L’incendie de l’Alcazar réfléchit au statut de l’artiste, et à la différence entre ce qu’on considère comme relevant de l’art ou non. Qui décide de la valeur d’une œuvre ? L’importance qu’on lui accorde évolue au fil du temps, selon les préoccupations, les mouvements, les codes et la mode de l’époque. Le recueil porte sur la question de la manière dont les choses s’usent – « tout passe » – et dont leur dégradation, ou leur patine, peut leur donner de la valeur. de la chemise de l’empereur Maximilien, photographiée par François Aubert, dans le poème « Une chemise » : « aujourd’hui / c’est assurément d’un élan ingénu / qu’on voterait pour cette image / de chemise brûlée / non parce que c’est la relique / révolutionnaire / de la mort d’un tyran / mais parce que nous avons jugé / collectivement / que la rouille était le Grand Artiste ».

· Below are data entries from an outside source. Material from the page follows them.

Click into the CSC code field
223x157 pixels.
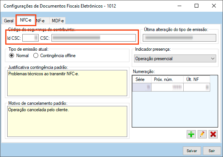[94, 38]
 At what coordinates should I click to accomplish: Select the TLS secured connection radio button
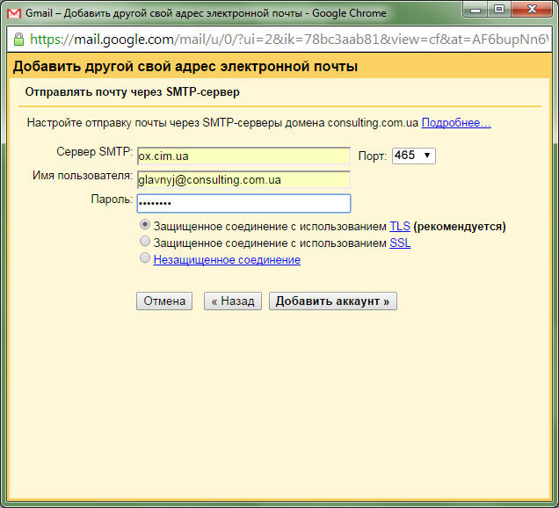pos(145,226)
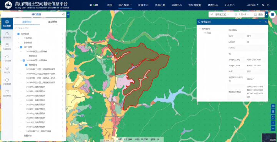Image resolution: width=277 pixels, height=142 pixels.
Task: Zoom out with the minus map button
Action: pos(273,129)
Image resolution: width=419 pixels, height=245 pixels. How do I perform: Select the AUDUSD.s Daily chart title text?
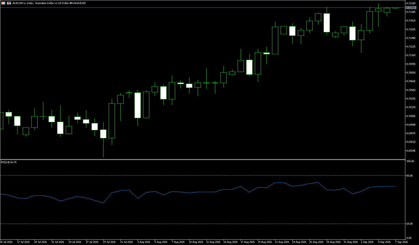click(x=49, y=3)
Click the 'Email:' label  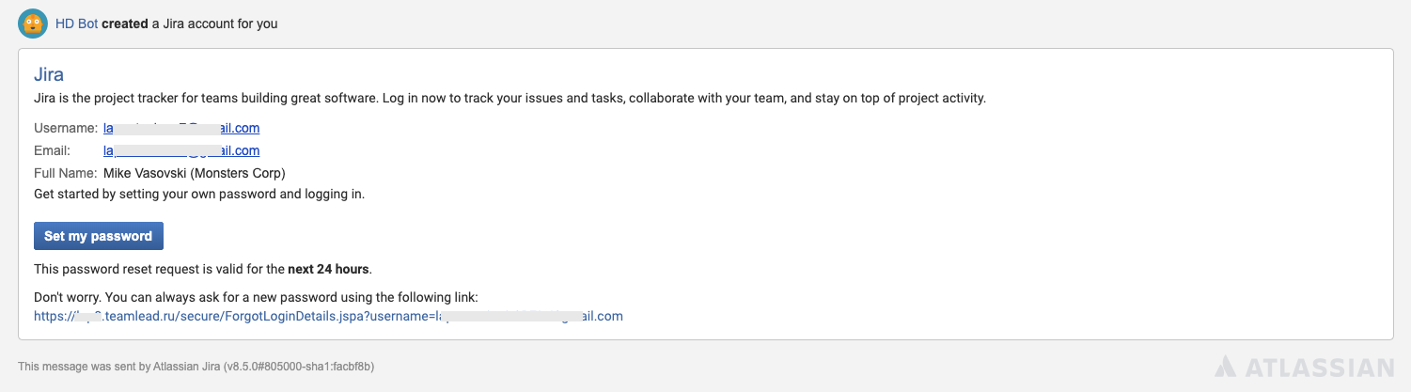pos(52,150)
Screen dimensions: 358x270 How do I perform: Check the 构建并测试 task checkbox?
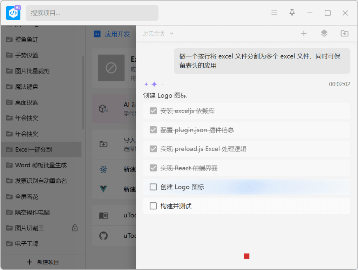[x=153, y=206]
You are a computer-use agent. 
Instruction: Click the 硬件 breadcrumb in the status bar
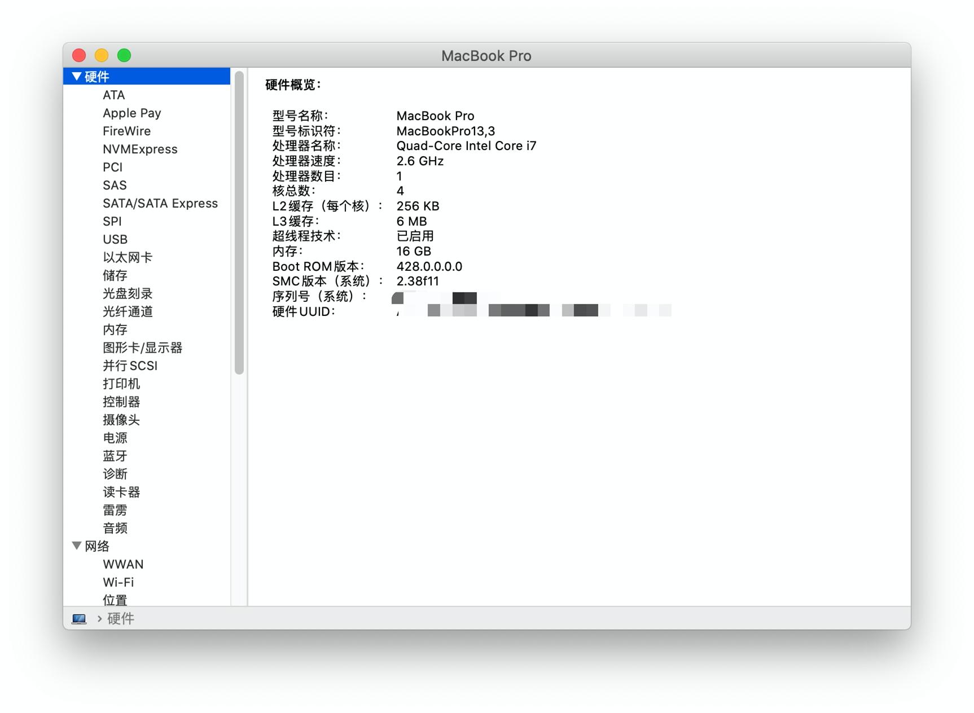(x=120, y=618)
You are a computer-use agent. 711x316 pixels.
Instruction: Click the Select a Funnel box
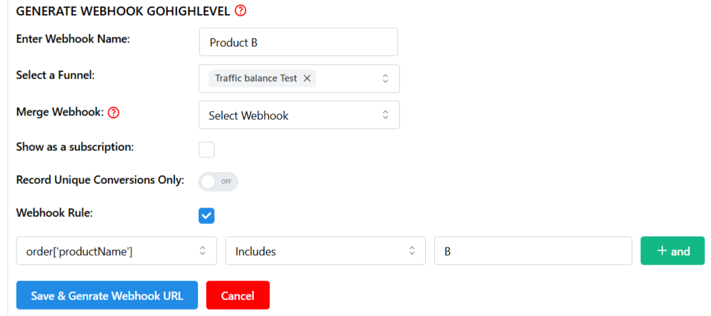(299, 79)
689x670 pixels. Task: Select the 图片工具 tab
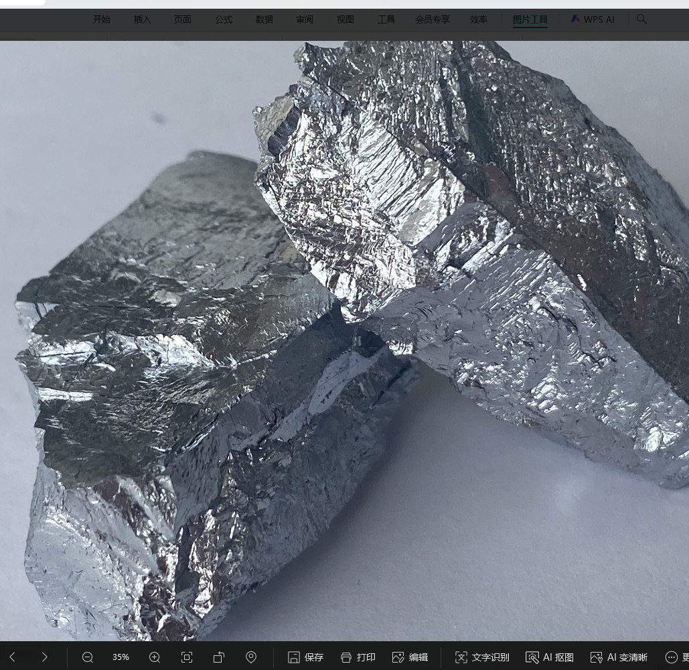click(x=530, y=19)
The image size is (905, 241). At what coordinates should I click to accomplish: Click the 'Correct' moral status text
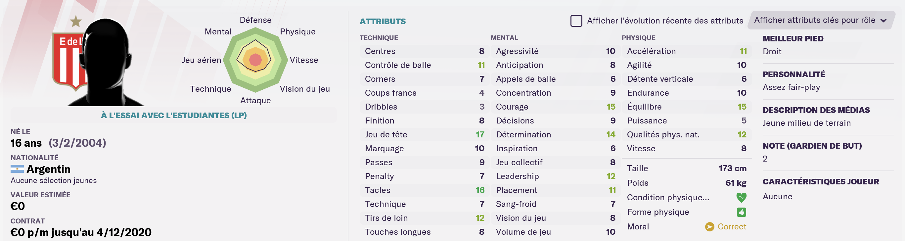pyautogui.click(x=731, y=227)
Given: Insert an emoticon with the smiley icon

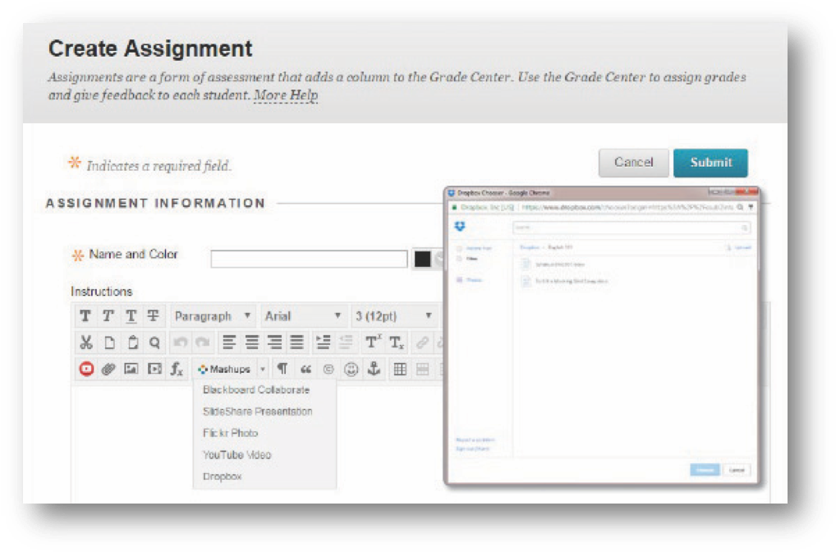Looking at the screenshot, I should pyautogui.click(x=351, y=370).
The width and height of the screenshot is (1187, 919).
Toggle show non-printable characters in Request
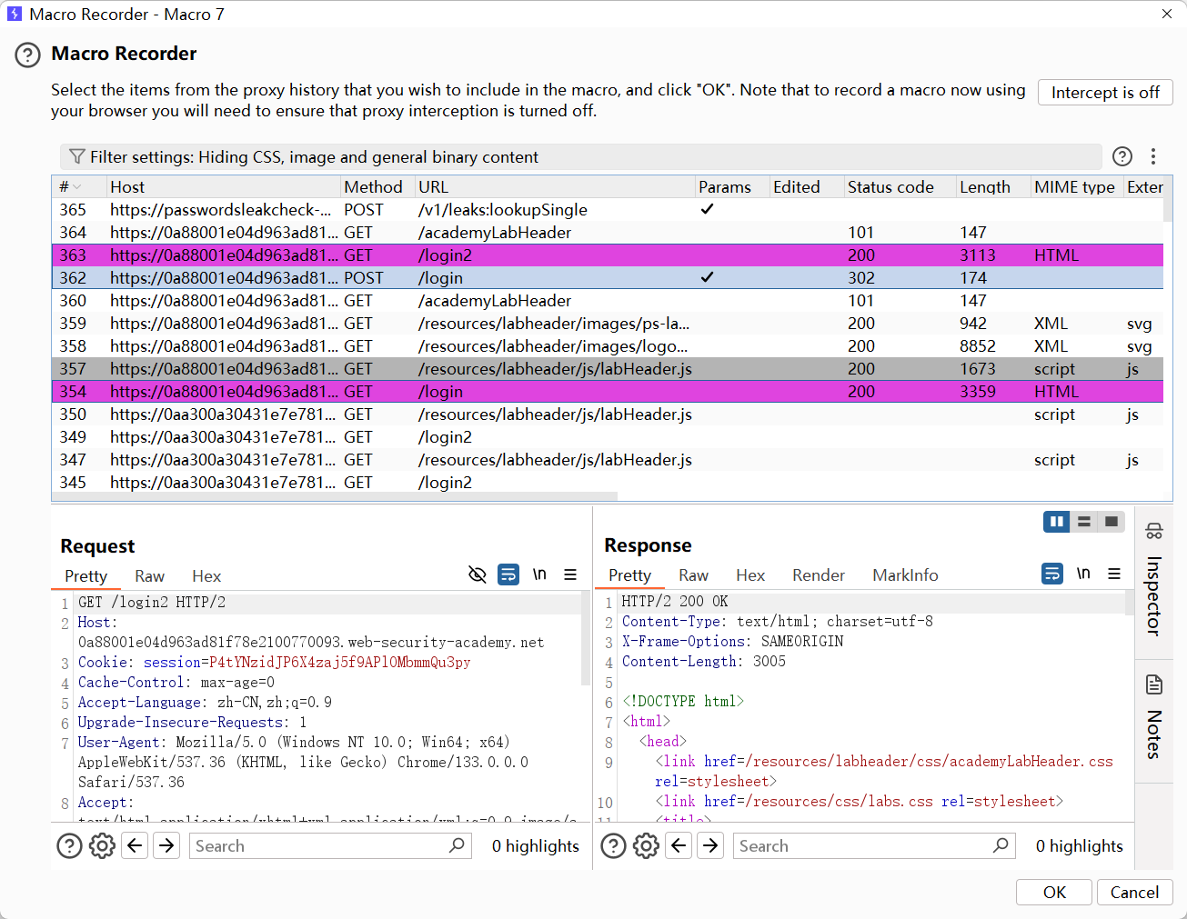539,574
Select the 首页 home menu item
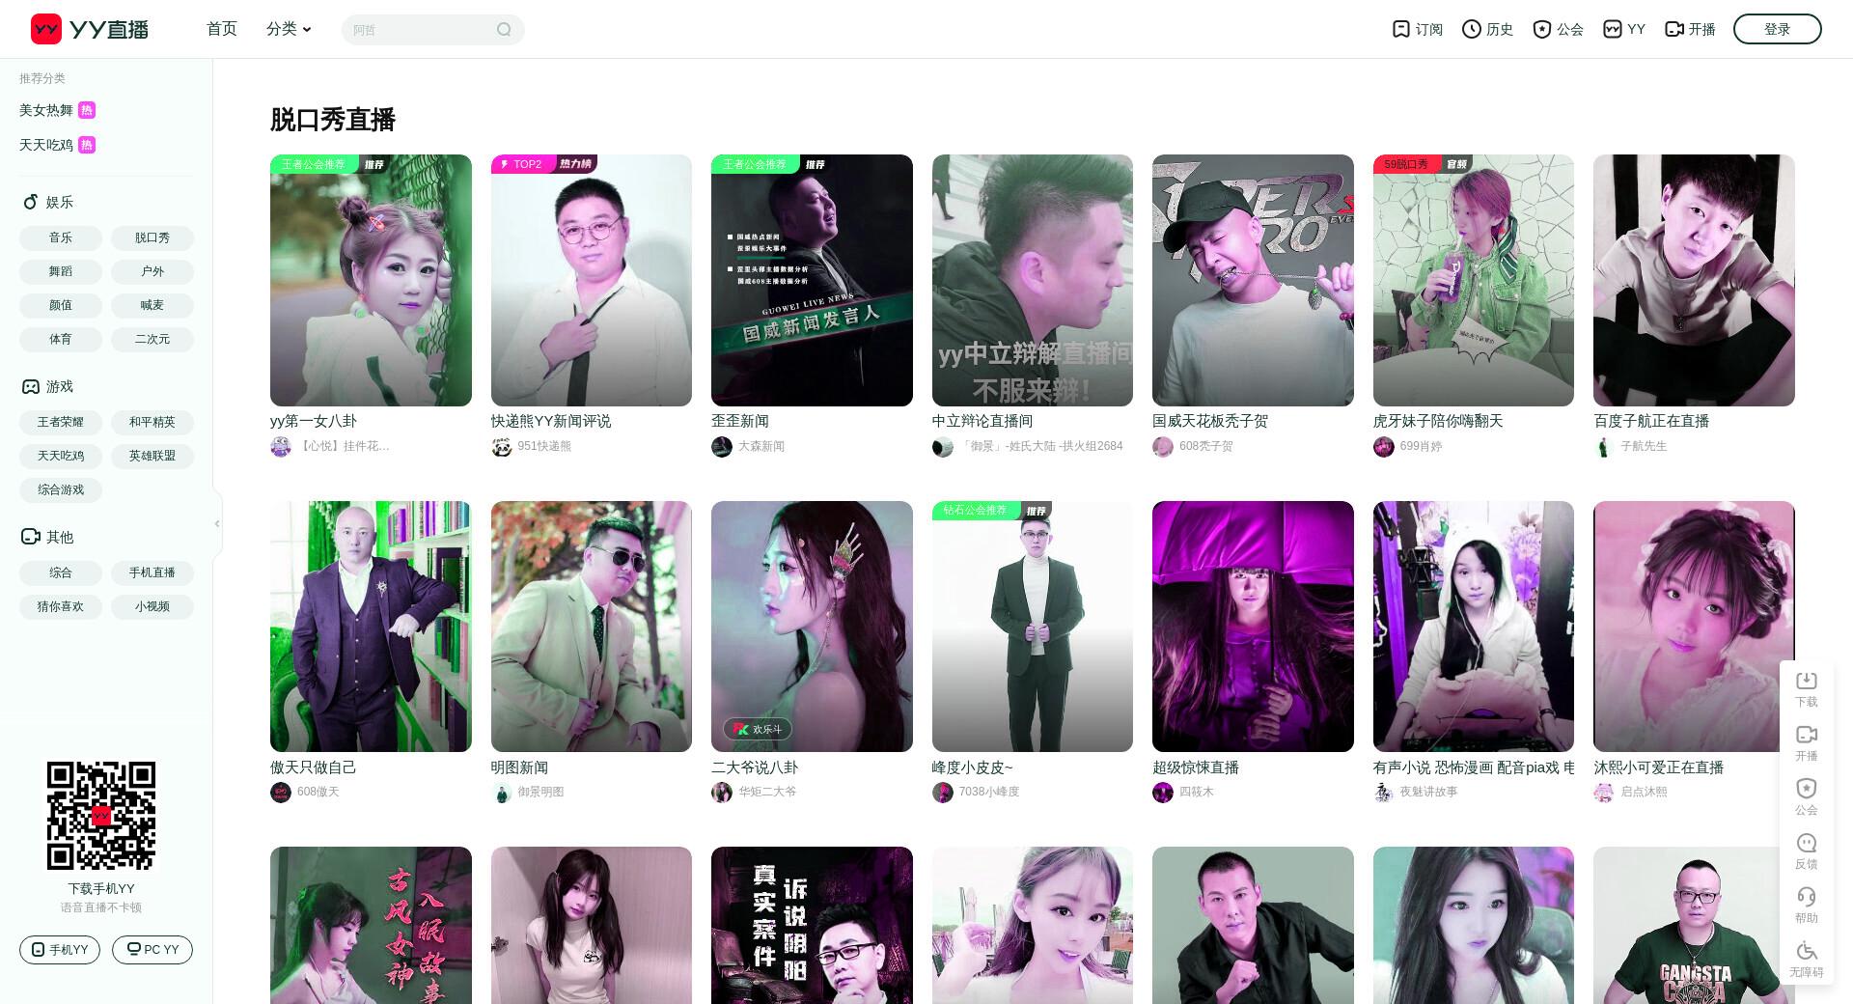 point(222,29)
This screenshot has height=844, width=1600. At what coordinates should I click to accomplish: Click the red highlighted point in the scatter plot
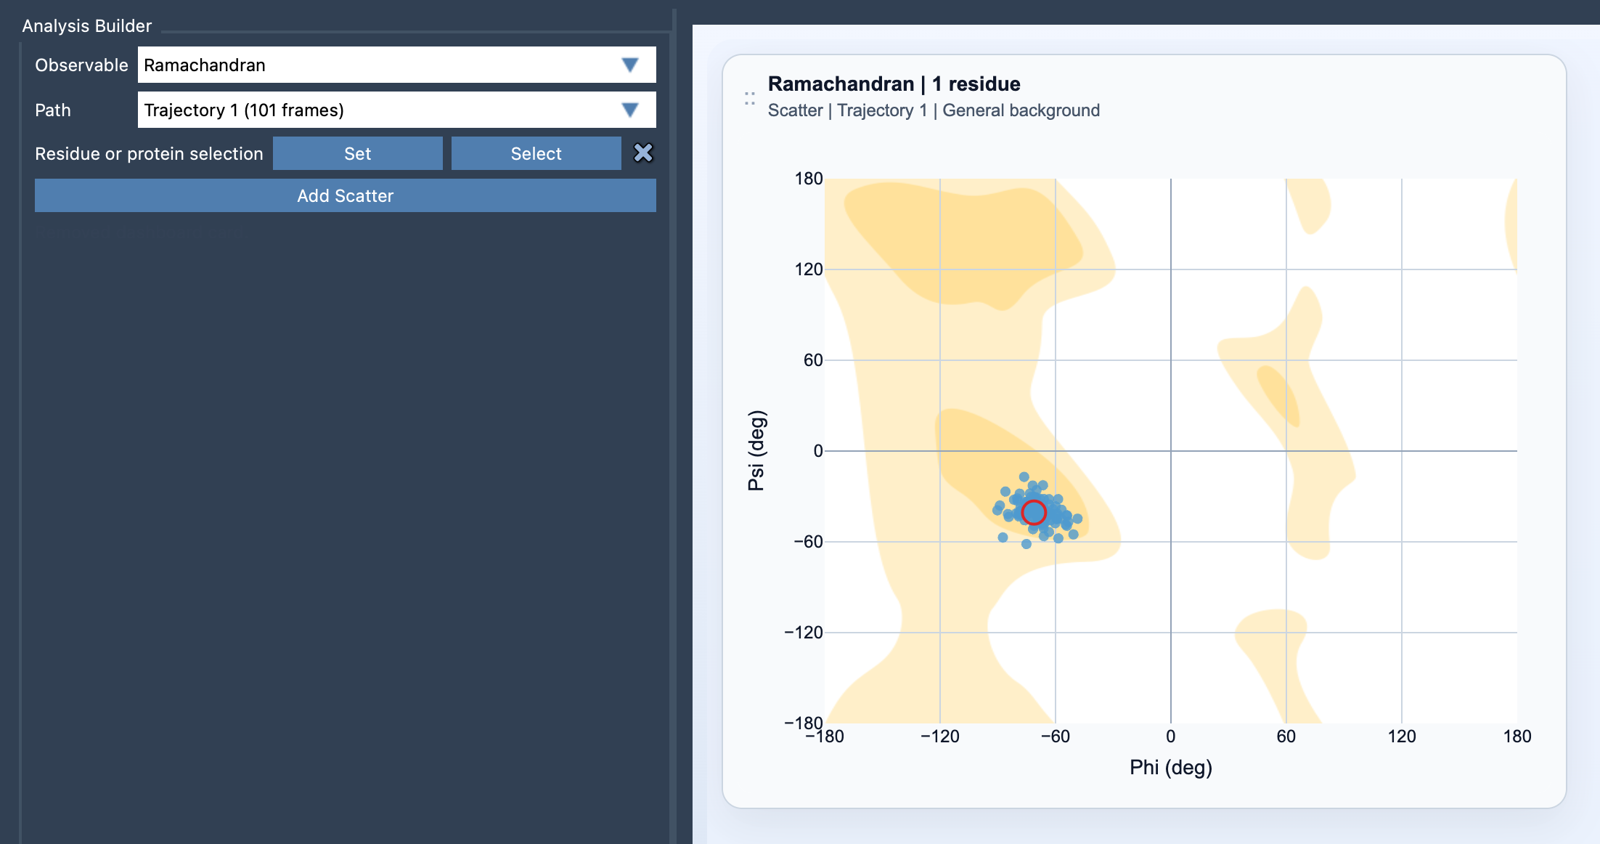point(1033,512)
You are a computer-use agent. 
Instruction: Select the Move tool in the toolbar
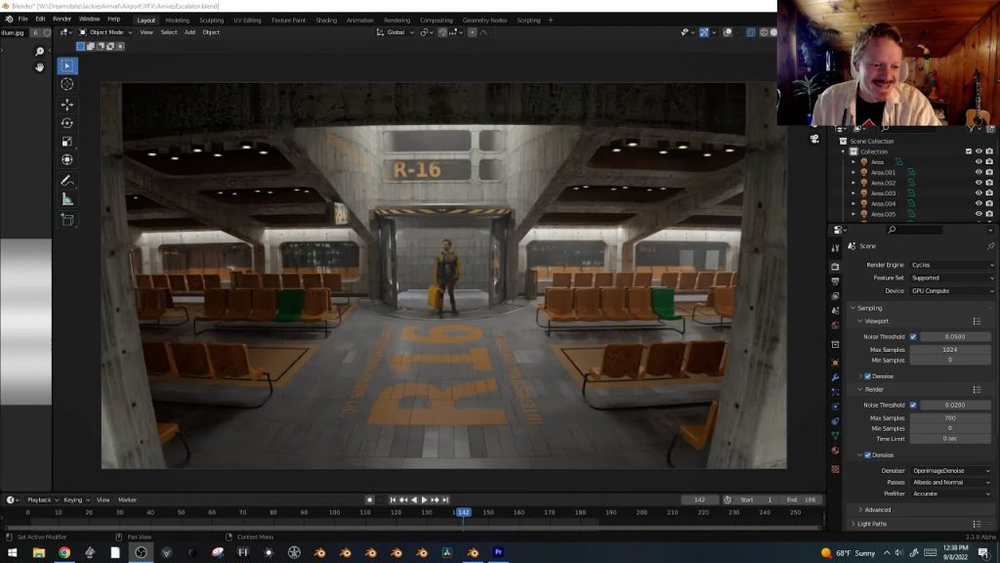[x=67, y=104]
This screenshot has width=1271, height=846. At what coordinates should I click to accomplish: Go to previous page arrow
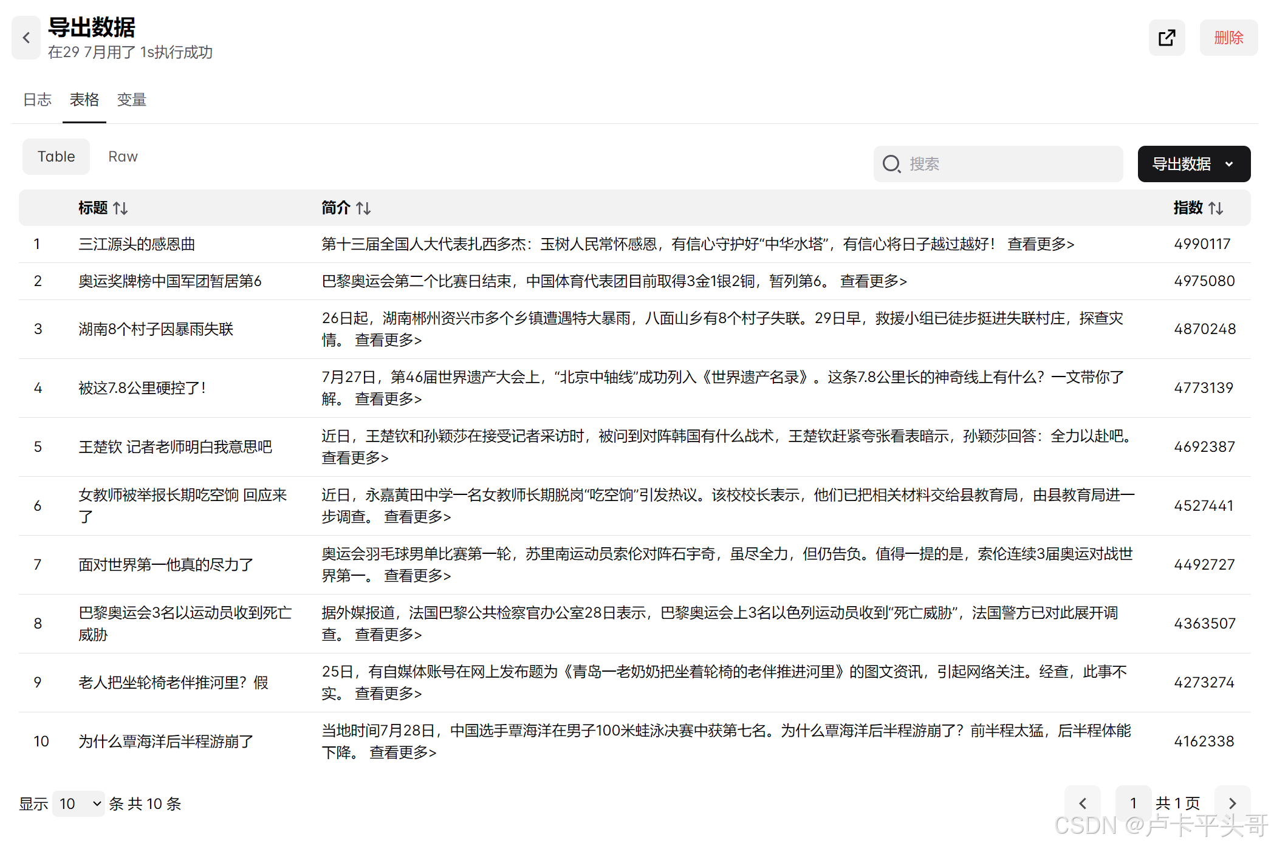pyautogui.click(x=1082, y=803)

Si l’on pense au titre et à l’événement dramatique qu’a été l’incendie de l’Alcazar, la thématique du recueil porte aussi sur les aléas de la conservation des objets, et en particulier des œuvres d’art, sur les pertes irréparables que l’on subit, individuellement ou collectivement.

David Bosc, avec son esquisse d’une poétique, nous incite à regarder le monde autrement :

ils retournèrent dans leur pays par un autre
chemin
: définition possible de la poésie

Lorsqu’on termine sa lecture de L’incendie de l’Alcazar, c’est exactement cette sensation que l’on ressent : celle d’avoir découvert un nouveau sentier poétique qui nous aurait complètement échappé si on n’avait pas pris le temps de l’emprunter. Fixer les petits riens, les ancrer sur la page pour éviter qu’ils ne disparaissent, voilà l’ambition du dernier recueil de David Bosc. On ne verra plus le sourire d’une passante, le regard abattu d’un chien ou un tableau exposé au musée de la même façon.